Is there an OOTB way to control who can view sections of a knowledge article?

Taylor20 · ‎01-09-2023

Hi all,

Is there a way to ensure specific sections of articles in a knowledge base available to several groups can only be viewed by one group?

I'm looking at ways we can improve our knowledge articles and a lot of them could have extra information added that only our Security Team would need to see (other than knowledge managers and admin of course).

If there isn't an OOTB solution, has anyone found any ways of implementing this approach?

Thanks,
Taylor

Community Alums · ‎01-09-2023

Hi @Taylor20 ,

You have multiple options:

1) Use Knowledge Blocks
2) Create a specific Knowledge base that will be used only to store those articles realted with business continuity. You can then create a User Criteria to grant read permissions on that knowledge base to users belonging to a specific group;

3) Put the articles in the same knowledge as other articles and manage the Can Read field. You mentioned that your customer does not like this solution, but it is a fairly easy and secure way to manage the access to specific records.

4) Create a specific read ACL that will restrict read permissions on articles from a specific category for a specific group.
NOTE: setting up ACLs with user criteria can end up with strange behaviors. Avoid using ACLs with usage records.

If I was the one choosing, I would go for option 1.
in option 1 you select the users that will have access to the entire knowledge base. That gives a very good level of protection/security and at the same time creates a logical separation from other knowledge bases.

View solution in original post

Lauren Methena · ‎01-10-2023

Hello! Yes, we use knowledge blocks.

This way, we can have one knowledge base that everyone uses. We can even post an article that everyone needs - and then add specialized information within that same article for specific audiences.

The way it works is:

- Create knowledge groups of users. For example, we only have two specialized groups: management and HR. Keeps it simple. However, I've heard of people creating groups by geography, language, time zone, department, etc. It's up to you how you want to flag and sort your data/users.

- When you create a knowledge block, add the group whom you want to see the specialized info to the CAN READ criteria. (Adding who can see it is better than listing out who cannot see it - not sure why - that's just how the vendor told us to do it - something about the CANNOT READ not always being reliable? This could have changed over time, but adding groups to the CAN READ field hasn't failed us.)

- BONUS - you can use this same method of CAN READ criteria to limit the audience of whole articles, not just knowledge blocks.

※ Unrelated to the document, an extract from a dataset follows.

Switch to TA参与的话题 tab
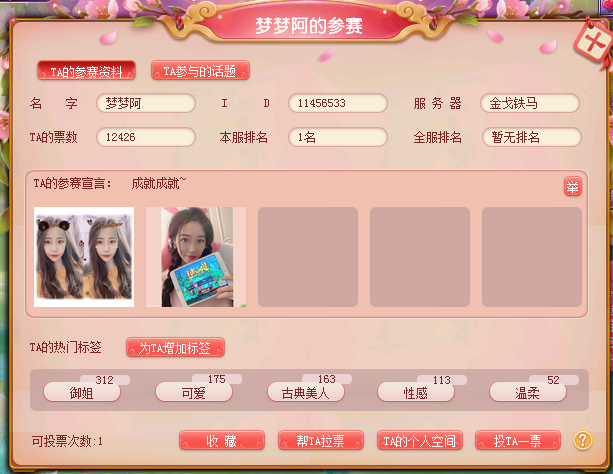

- Publish it as usual and insert it where you need it.

BEST PRACTICES:

-Come up with a way to alert users that this is specialized information that not everyone can see. For example, one thing we do is we have a reusable banner (that is also a knowledge block) that says, "This is an HR-only section. Please use discretion before sharing this information." This way, anyone reading it knows they are seeing something others may not be able to see and that it's privileged information. There are many ways you could do this, from a standard message in your blocks to a differently colored background, and other formatting changes. Just make sure it's easy to do consistently.

-Be aware of formatting with your knowledge blocks. You want the formatting of your block to match the article it's part of, so it doesn't look like a wonky add-in. (This is more if you're using a knowledge block to repeat the same info across many articles. For example, if there's a link to a report that you use a lot, format the block so you can add it in any article and people won't know it's a block.)

Feel free to message me or to reply to this if you have follow up questions. Cheers!